-- start Document extract --

Thursday 4 December 2014

COP20: My Thoughts.



On Monday December 1st (1/12/14) the twentieth Conference of Parties to the United Nations Framework Convention of Climate Change (COP20) opened in Lima, Peru. Although I seem to have avoided my annual Court appearance extensive computer problems along with events the second half of 2014 mean that I am still quite behind with my reading. However it might just be because no-one has yet literally shot anyone in the face but from what I have read I'm finding the general mood of the conference to be much more upbeat then at any similar conference I can remember.



The main reason for this is that most people have now realised that action to combat climate change is not automatically a barrier to economic development. In fact in many cases it actually helps improve economic development. As a result there are far fewer people sitting there scowling; "We're only doing it if they're doing it" and many more people who intend to make changes regardless of whether a global agreement is reached or not.



That said it is still vitally important that a global agreement is reached and this meeting provides really the last opportunity to produce a draft text for that agreement that can be negotiated and signed at the meeting in Paris at the end of 2015. However the main objective of COP20 remains to agree a standard format for Intended Nationally Determined Contributions (INDC's) to be submitted in the first quarter of 2015 so they can be subjected to an ex ante review process. After all once that task has been completed a large portion of the negotiating text will have already been agreed upon.



Obviously in order to determine what form the INDC's shall take and what the ex ante review process shall involve the parties first need to decide on what type of agreement they are trying to create.



Sadly a small minority of parties in the African grouping in particular are still holding out for a binary-style agreement similar to the Kyoto Protocol (KP) in which nations are divided into Annex I Parties who are economically developed and bear the most burden to take action and Annex II Parties which are less economically developed and bear little responsibility to take action. I myself am very opposed to this binary approach for the simple reason that the Kyoto Protocol failed with both GreenHouse Gas (GHG) emissions and global temperatures continuing to rise throughout its 20 year lifespan. Also this binary approach severely limits ambition with the Annex I Parties only agreeing to small commitments that they are sure they can achieve in order to avoid punishment for failing to achieve those commitments. It also serves to condemn Annex II Parties to remain economically under-developed in order to avoid reclassification. Fortunately most parties now seem to agree with me and certain parties such as Australia have made it quite clear that a binary approach will be a red-line in that will prevent them signing up to the new agreement.

-- end Document extract --

■ To do: Retype the COP20 post, starting at the words "Thursday 4 December" and stopping after "I can remember.".

-- start Data excerpt --

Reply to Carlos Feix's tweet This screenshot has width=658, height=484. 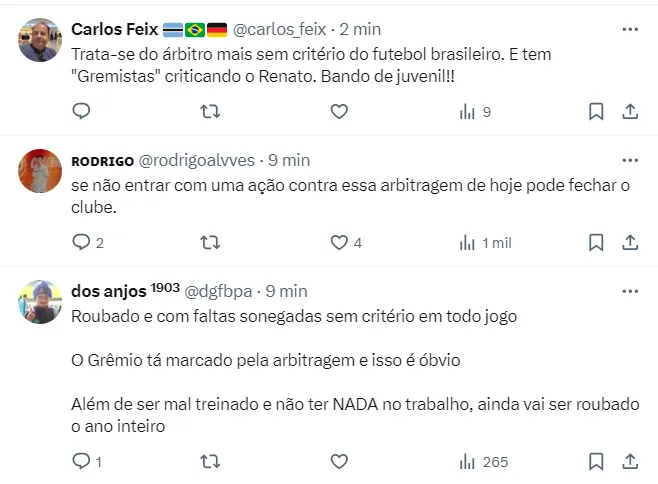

-- end Data excerpt --

■ Exercise response:
Thursday 4 December 2014

COP20: My Thoughts.



On Monday December 1st (1/12/14) the twentieth Conference of Parties to the United Nations Framework Convention of Climate Change (COP20) opened in Lima, Peru. Although I seem to have avoided my annual Court appearance extensive computer problems along with events the second half of 2014 mean that I am still quite behind with my reading. However it might just be because no-one has yet literally shot anyone in the face but from what I have read I'm finding the general mood of the conference to be much more upbeat then at any similar conference I can remember.